S. Irudaya Rajan, Steve Taylor and Vinod Kumar

Author Address

Professor S. Irudaya Rajan Chair Professor, Research Unit on International Migration, Centre for Development Studies, Trivandrum, Kerala (email: [email protected]), Professor Steve Taylor Professor of Sociology, Department of Social Sciences, Northumbria University, UK (email: [email protected]) Asst. Professor Vinod Kumar Department of Sociology, Panjab University, Chandigarh (email: [email protected])

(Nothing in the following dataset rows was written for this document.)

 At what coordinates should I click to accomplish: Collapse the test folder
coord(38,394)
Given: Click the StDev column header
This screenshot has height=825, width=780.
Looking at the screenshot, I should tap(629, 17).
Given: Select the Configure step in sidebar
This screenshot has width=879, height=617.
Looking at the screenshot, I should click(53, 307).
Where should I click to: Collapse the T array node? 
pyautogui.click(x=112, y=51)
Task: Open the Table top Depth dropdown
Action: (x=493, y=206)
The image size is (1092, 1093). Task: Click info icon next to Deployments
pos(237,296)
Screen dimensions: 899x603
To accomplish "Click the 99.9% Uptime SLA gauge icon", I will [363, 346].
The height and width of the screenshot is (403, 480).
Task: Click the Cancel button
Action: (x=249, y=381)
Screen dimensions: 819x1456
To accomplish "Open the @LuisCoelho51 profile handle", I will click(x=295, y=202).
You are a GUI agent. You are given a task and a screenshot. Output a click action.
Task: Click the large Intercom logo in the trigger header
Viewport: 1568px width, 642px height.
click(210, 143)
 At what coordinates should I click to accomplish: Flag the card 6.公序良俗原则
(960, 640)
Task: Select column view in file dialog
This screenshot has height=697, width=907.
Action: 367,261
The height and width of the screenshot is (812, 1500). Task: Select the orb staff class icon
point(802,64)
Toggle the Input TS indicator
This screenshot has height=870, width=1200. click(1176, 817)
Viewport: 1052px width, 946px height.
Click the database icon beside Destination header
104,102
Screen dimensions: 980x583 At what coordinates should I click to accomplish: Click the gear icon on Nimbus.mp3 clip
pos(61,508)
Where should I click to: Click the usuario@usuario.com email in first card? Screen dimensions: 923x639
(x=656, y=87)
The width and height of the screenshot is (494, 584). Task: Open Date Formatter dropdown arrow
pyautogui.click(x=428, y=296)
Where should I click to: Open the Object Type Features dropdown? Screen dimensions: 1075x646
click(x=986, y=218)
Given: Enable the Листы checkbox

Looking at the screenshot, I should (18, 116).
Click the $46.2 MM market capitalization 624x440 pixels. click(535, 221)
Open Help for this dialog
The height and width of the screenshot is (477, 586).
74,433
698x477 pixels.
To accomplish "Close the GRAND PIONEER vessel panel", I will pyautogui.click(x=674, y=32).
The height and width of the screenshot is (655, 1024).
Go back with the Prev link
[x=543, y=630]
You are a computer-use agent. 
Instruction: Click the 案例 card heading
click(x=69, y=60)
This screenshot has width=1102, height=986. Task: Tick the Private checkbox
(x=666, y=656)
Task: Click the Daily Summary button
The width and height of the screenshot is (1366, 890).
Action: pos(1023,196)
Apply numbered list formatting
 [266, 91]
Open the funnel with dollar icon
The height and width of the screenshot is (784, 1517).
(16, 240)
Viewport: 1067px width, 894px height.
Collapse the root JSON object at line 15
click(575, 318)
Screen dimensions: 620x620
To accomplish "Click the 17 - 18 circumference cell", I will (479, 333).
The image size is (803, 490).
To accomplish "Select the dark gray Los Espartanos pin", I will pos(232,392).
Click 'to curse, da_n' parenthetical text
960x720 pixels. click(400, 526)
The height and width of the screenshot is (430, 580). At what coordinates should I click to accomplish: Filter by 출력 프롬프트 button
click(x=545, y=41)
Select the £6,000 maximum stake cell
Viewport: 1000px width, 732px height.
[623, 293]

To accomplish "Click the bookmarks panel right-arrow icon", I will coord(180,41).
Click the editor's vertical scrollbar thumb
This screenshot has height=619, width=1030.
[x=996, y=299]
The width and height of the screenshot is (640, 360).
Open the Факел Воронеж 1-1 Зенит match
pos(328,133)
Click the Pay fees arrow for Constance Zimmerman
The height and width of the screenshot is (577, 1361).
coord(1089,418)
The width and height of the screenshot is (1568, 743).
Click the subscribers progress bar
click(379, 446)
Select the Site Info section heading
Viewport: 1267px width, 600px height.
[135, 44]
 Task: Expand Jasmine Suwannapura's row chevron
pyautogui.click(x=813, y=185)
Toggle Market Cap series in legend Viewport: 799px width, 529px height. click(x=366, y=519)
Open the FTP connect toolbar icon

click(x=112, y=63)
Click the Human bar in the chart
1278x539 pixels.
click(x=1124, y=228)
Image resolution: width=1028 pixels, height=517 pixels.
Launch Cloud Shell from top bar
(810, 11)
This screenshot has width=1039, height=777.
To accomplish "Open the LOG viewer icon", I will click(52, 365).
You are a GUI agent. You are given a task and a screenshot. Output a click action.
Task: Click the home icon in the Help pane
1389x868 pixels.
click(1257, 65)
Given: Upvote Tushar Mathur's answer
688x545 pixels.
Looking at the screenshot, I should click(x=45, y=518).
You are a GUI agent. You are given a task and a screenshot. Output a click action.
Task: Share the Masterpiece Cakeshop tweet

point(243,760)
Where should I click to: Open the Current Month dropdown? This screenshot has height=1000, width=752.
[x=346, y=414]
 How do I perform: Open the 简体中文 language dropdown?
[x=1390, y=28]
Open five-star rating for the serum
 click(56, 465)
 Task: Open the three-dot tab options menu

Dalit dispora, Indian diaspora, Kerala


The states of East Punjab (hereafter Punjab) and Kerala both have a long and continuing history of significant overseas emigration and inter-diasporic migration, albeit with distinct dynamics, destinations and implications. The relationship between international migration and economic growth and development within India is an emerging area of key research and policymaking within the nation. In particular, intense and increasing scrutiny and legislation is being applied to the enhanced social mobility apparently enabled by overseas migration, and to the remittances, investments and philanthropic donations transmitted “home” by Indian diasporic communities living abroad. Punjab and Kerala record some of the highest levels of overseas remittances in the world, let alone within India (Upadhya and Rutten 2012). In this context, the two states are often held up as exemplars of the overseas migration-regional development nexus, as models for other Indian states to follow (Zachariah et al 2001; Dusenbery and Tatla (ed) 2009). The state of Punjab has been a major source of international migration to western societies for over a century, resulting in Punjabi Sikhs being described as “the premier migrants of South Asia” (Singh and Tatla 2006: 41). The Indian Punjabi global diaspora can be seen as a “transnational community”,

The southern Indian state of Kerala has experienced a unique development process, characterised by high volumes of migration outflows to the Arabian Gulf and other parts of the world. Labour mobility has been an important livelihood strategy employed by households and societies in Kerala to cope with poverty, unemployment and other adverse conditions. Historically, Kerala’s location at the cusp of maritime trade routes has propelled its links to the global economy. Over the last three decades in particular, migration has been a key engine of social, political and economic transformation in the state. 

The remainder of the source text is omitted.